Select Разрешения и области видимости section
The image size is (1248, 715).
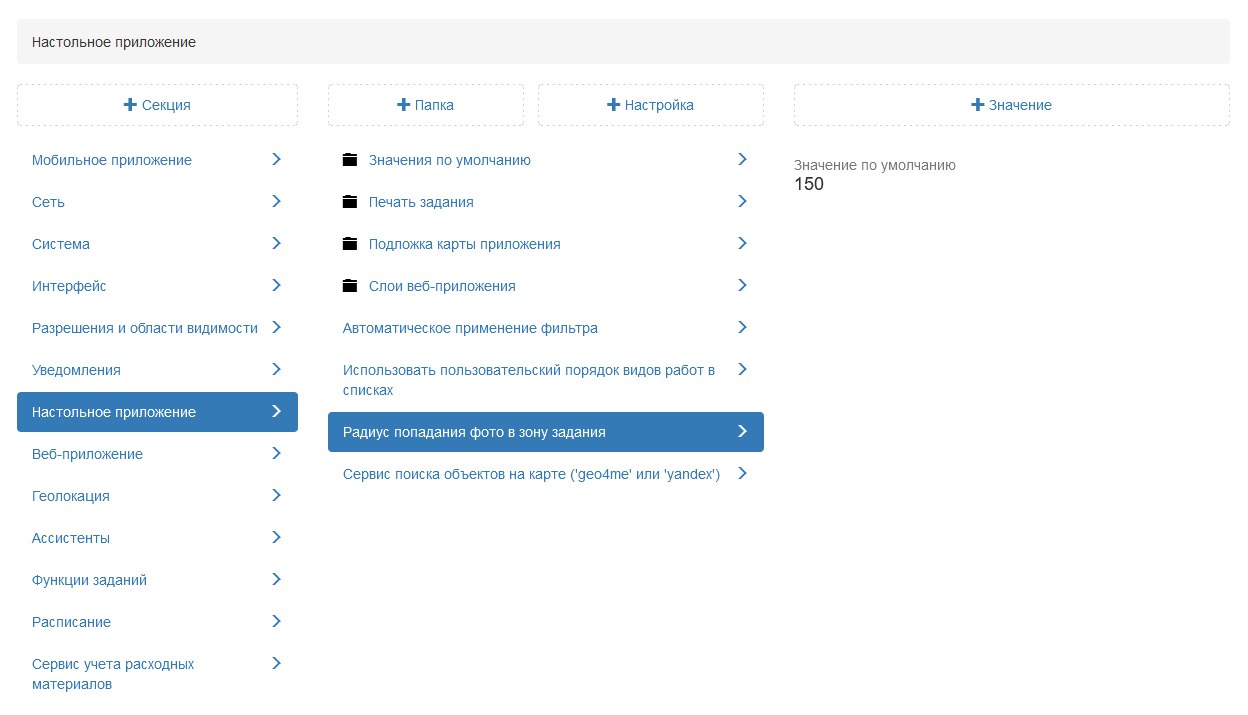[x=145, y=328]
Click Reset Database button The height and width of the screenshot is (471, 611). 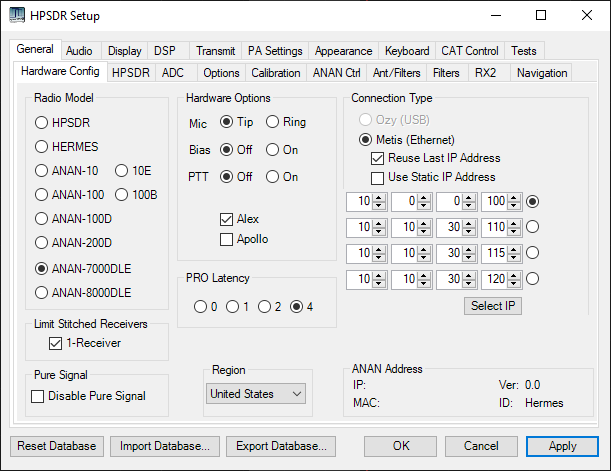point(56,446)
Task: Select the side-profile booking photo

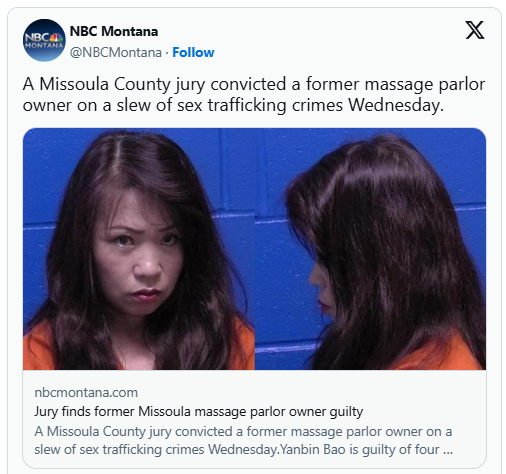Action: (x=370, y=249)
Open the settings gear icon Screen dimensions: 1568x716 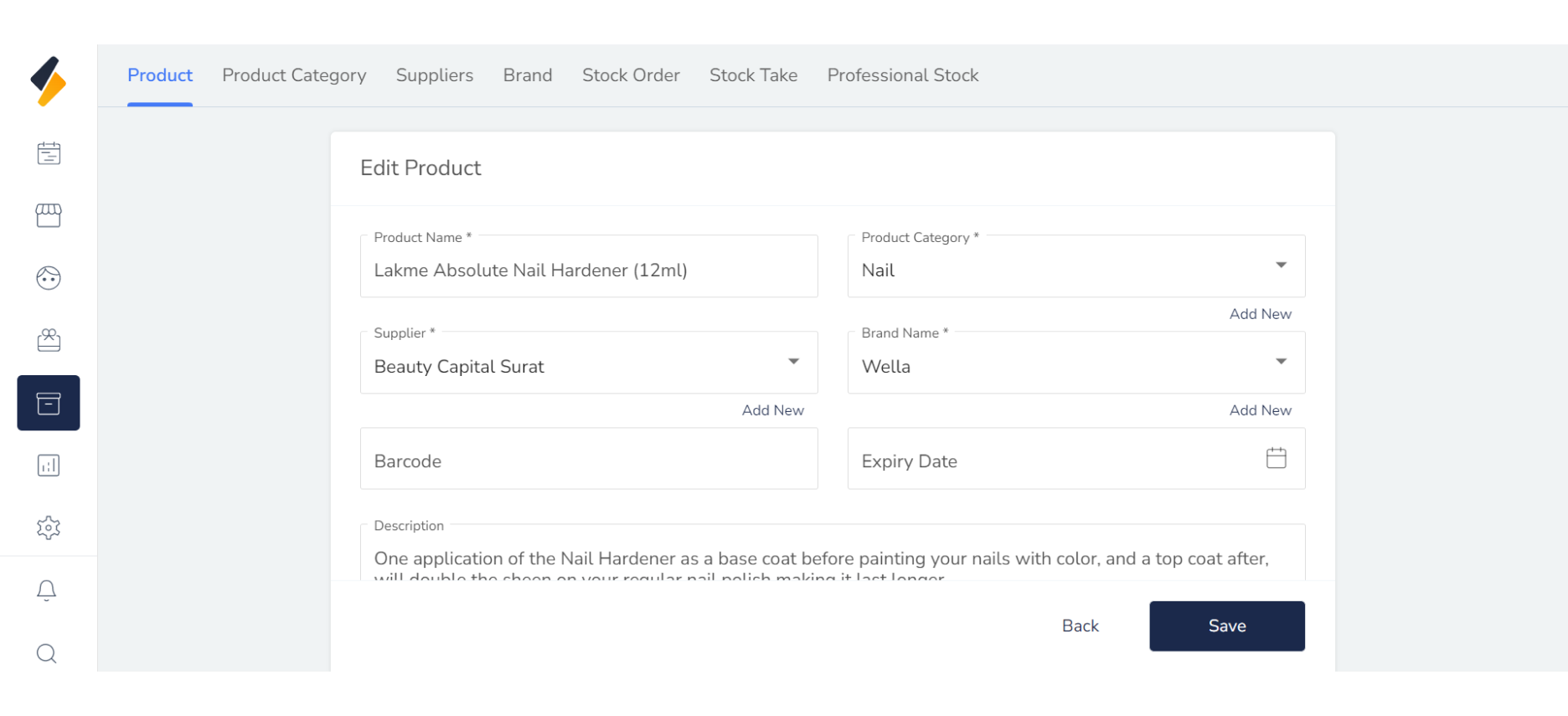pyautogui.click(x=49, y=528)
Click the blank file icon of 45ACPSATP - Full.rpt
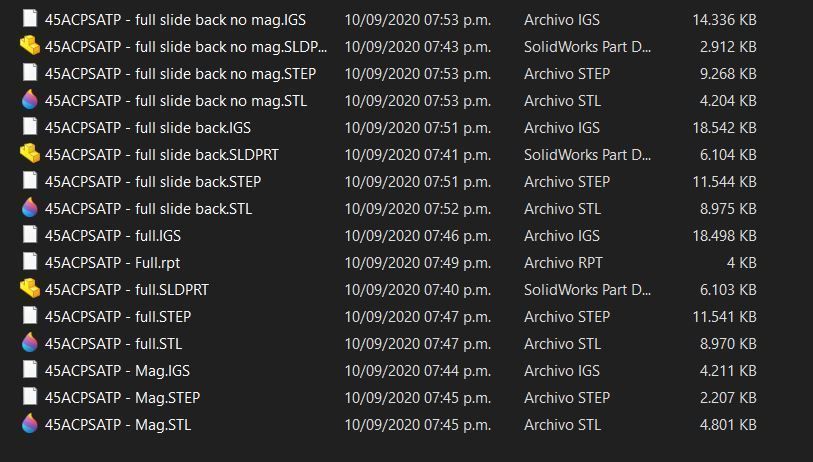This screenshot has width=813, height=462. [x=30, y=262]
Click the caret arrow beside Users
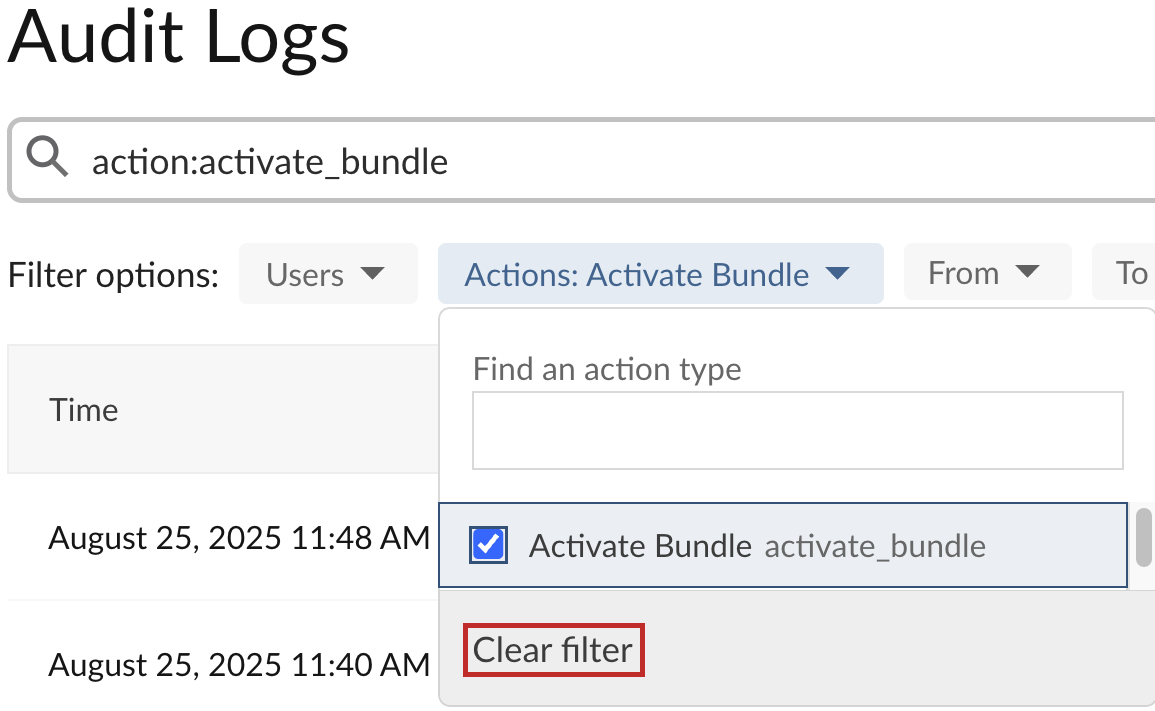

================

# TASK
Leaving every picture aside, transcribe exactly the lines from the one that contains "Click the blank" through the final line of the listing above, inclusive.

# OUTPUT BELOW
Click the blank file icon of 45ACPSATP - Full.rpt
This screenshot has width=813, height=462. [x=30, y=262]
Click the caret arrow beside Users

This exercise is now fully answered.